• [Görevler]
[1] Sayfa metnine göre Deniz Fırat hangi yılda ve nerede dünyaya gelmiştir?
[2] Sayfa metninde "ŞEHİT DENİZ FIRAT" sözcüklerinden "ise Xakûrkê’ye yerleştiler." sözcüklerine kadar uzanan bölümü hiçbir değişiklik yapmadan yazınız.

• [Sayfa Metni]

----

GÖRÜNTÜLÜ

Deniz Fırat: Hakikat ve direnişin öyküsü

Hayatı boyunca Kürt özgürlük mücadelesine adanan Deniz Fırat, devrimci gazeteci olarak hem dağlarda hem de kamplarda fedakârlık ve cesaretle mücadele etti. Deniz, yaşamının her anında hakikati aktarma çabasıyla destansı bir direniş sergiledi.

ŞEHİT DENİZ FIRAT

Wan’ın Çaldıran ilçesine bağlı Xecîxatun köyünde 1984 yılında dünyaya gelen Leyla Yıldıztan, PKK saflarında Deniz Fırat olarak biliniyordu. Köyü, Türkiye ve İran sınırında yer aldığı için ailesi defalarca saldırılara maruz kaldı. Bu nedenle ailesi, 1990 yılında Rojhilat’ın Maku şehrine taşındı ve ardından Urmiye’ye geçti. Bir süre sonra ise Xakûrkê’ye yerleştiler.

1991-1992 yıllarında Xakûrkê’de kalan Deniz, Türk devleti ve KDP’nin iş birliğiyle Başûrê Kurdistan’a yapılan saldırılara tanıklık etti. Bu süreçte KDP’nin ihanet çizgisini reddeden ve direnişi seçen Bêrîtan’ın (Gülnaz Karataş) şehadetinden etkilenen Deniz ve kardeşi Sarya (Sakine Yıldıztan) PKK'ye katılma kararı aldı. Deniz’den önce PKK’ye katılan kardeşi Binewş (Ayfer Yıldıztan), 1997 yılında Zap’ta çıkan bir çatışmada şehit düştü. Deniz, birlikte mücadeleye katıldığı kardeşi Sarya’nın şehadetini ise ancak 2 yıl sonra, 8 Ağustos 1999’da duyabildi. Gerillada birçok alanda aktif yer alan Deniz, 2007 yılında basın-yayın faaliyetlerinde yerini aldı.

----

• [Listelenen Satırlar]
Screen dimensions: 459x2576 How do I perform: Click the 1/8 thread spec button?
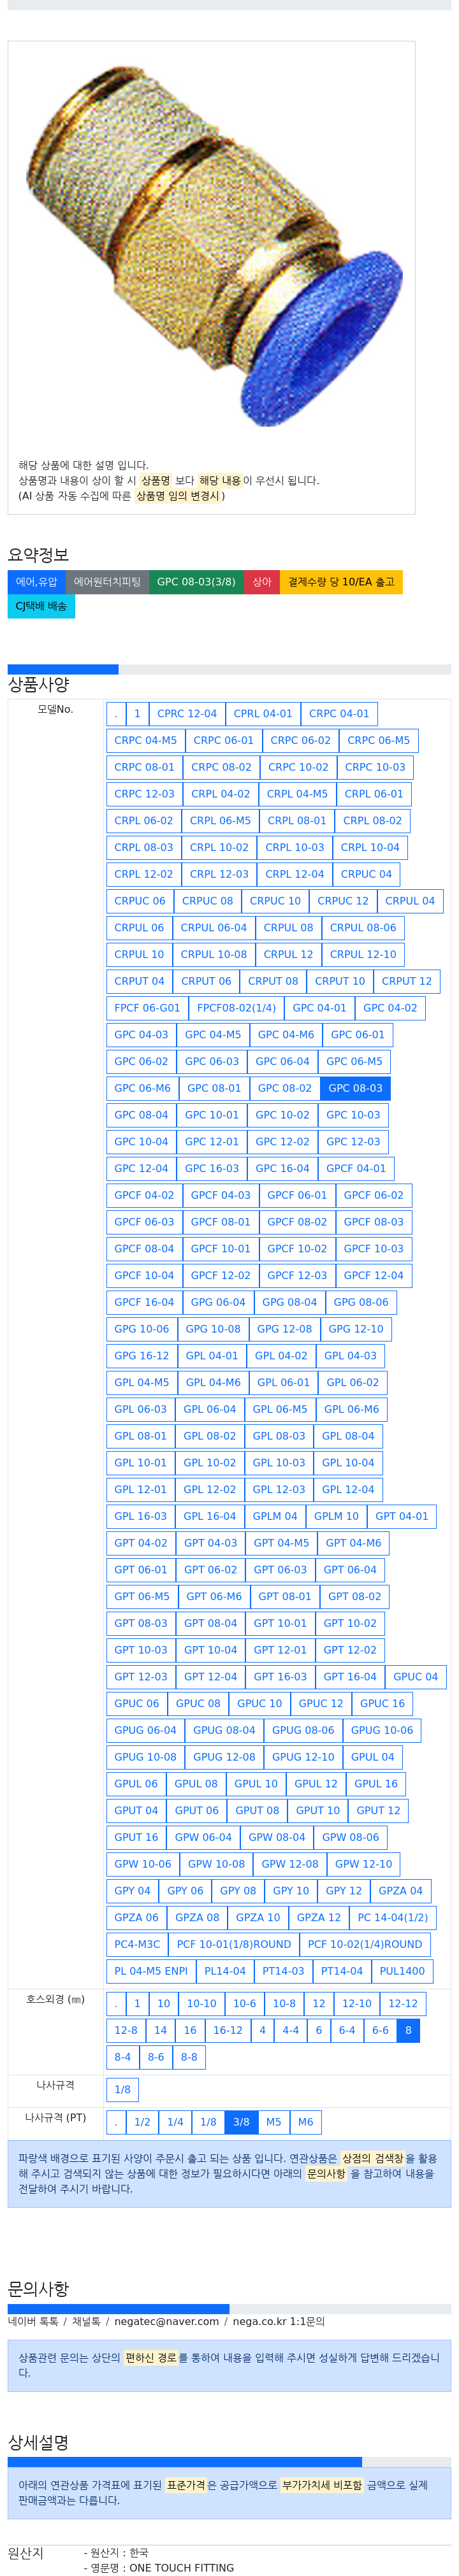122,2089
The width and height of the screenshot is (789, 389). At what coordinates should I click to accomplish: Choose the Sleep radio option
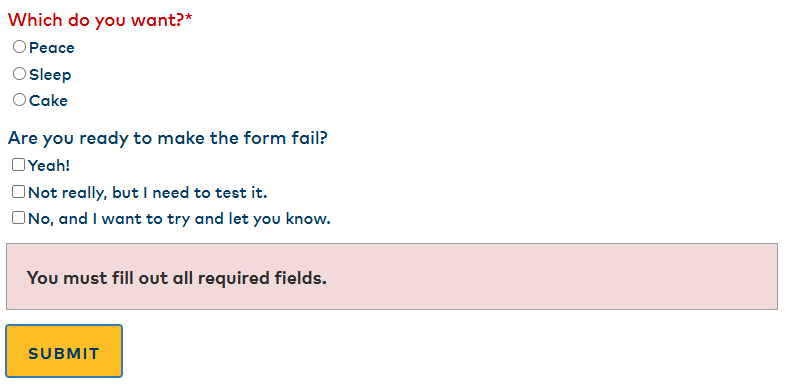[19, 74]
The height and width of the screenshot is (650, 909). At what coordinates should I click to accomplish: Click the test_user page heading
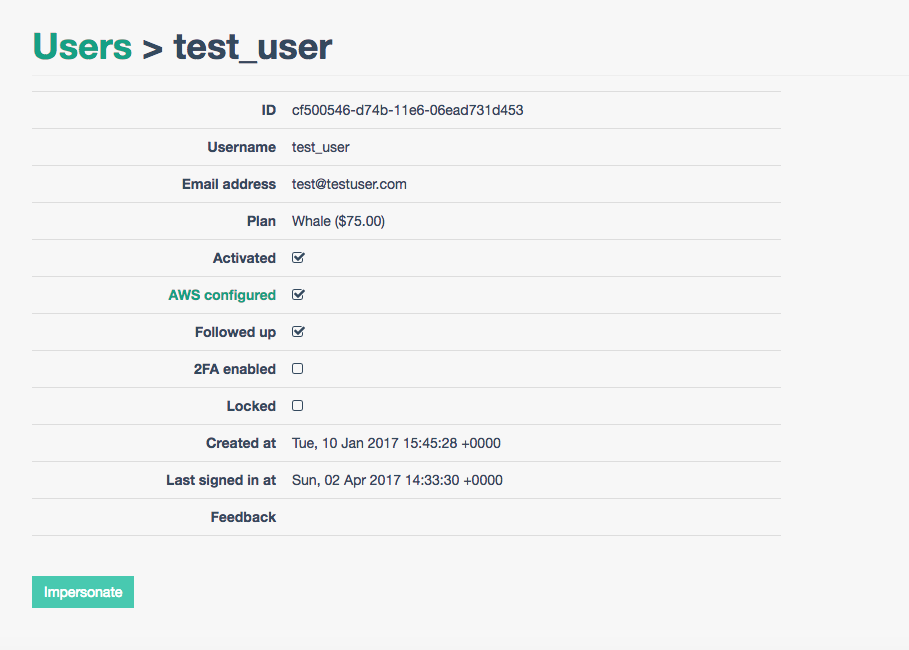253,47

----

• [Uygulama Sonuçları]
[1] 1984 yılında, Wan’ın Çaldıran ilçesine bağlı Xecîxatun köyünde dünyaya gelmiştir.

[2]
ŞEHİT DENİZ FIRAT

Wan’ın Çaldıran ilçesine bağlı Xecîxatun köyünde 1984 yılında dünyaya gelen Leyla Yıldıztan, PKK saflarında Deniz Fırat olarak biliniyordu. Köyü, Türkiye ve İran sınırında yer aldığı için ailesi defalarca saldırılara maruz kaldı. Bu nedenle ailesi, 1990 yılında Rojhilat’ın Maku şehrine taşındı ve ardından Urmiye’ye geçti. Bir süre sonra ise Xakûrkê’ye yerleştiler.